=== INFORMATION SUPPLIED ===
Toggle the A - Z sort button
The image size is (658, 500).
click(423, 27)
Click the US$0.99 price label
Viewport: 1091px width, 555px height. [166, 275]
===
(TASK STATEMENT) Arrange the records above as a JSON list of strings with one string per line and no entries for blank lines.

(THE OUTPUT)
[
  "Toggle the A - Z sort button",
  "The image size is (658, 500).",
  "click(423, 27)",
  "Click the US$0.99 price label",
  "Viewport: 1091px width, 555px height. [166, 275]"
]